Vivie: "Yes. Of course I must be careful of one predicament. I have studied the regulations about being admitted to the English Bar. They are very quaint and medieval or early Georgian. You mayn't be a Chartered Accountant or Actuary—the Lord alone knows why! I suppose some Lord Chancellor was done in the eye in Elizabeth's reign by an actuary and laid down that law. Equally you mayn't be a clergyman. As to that we needn't distress ourselves. It's rather piteous about the prohibiting Accountants, because as women we are not allowed to qualify in any capacity as Accountants or Actuaries; and work here is only permissible by our not pretending to belong to any recognized body like the Institute of Actuaries. So that in coming to work for you I must not seem to be in any way doing the business of Accountants or Actuaries. Indeed it might be awkward for my scheme if I was too openly associated with Fraser and Warren.
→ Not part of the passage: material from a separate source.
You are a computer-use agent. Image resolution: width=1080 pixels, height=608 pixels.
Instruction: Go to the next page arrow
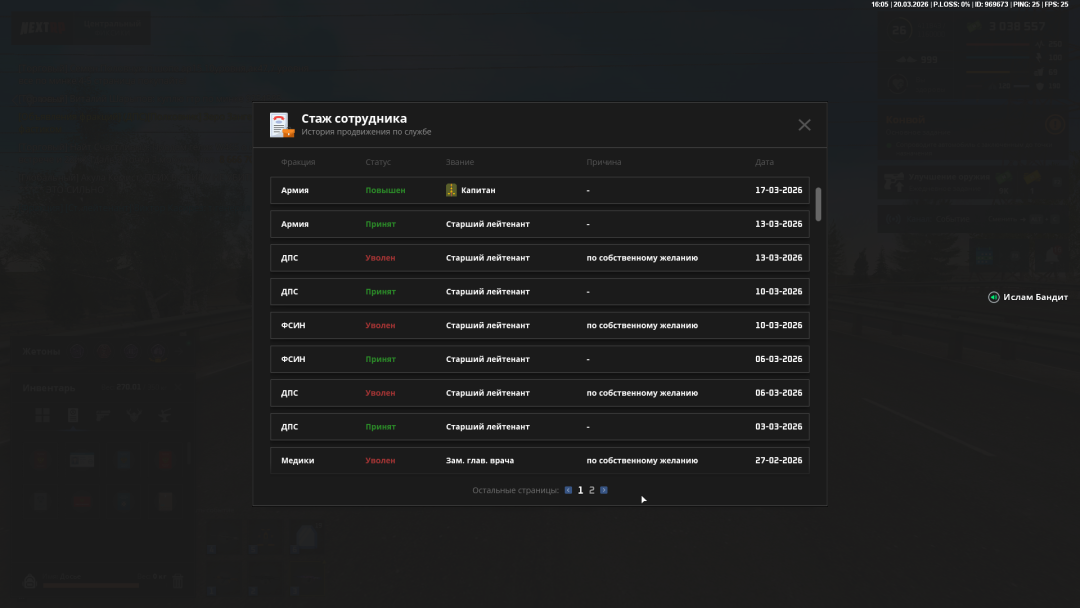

"I already think of myself as Williams—I shall pose of course as a Welshman. My appearance is rather Welsh, don't you think? It's the Irish blood that makes me look Keltic—I'm sure my father was an Irish student for the priesthood at Louvain, and certain scraps of information I got out of mother make me believe that her mother was a pretty Welsh girl from Cardiff, brought over to London Town by some ship's captain and stranded there, on Tower Hill.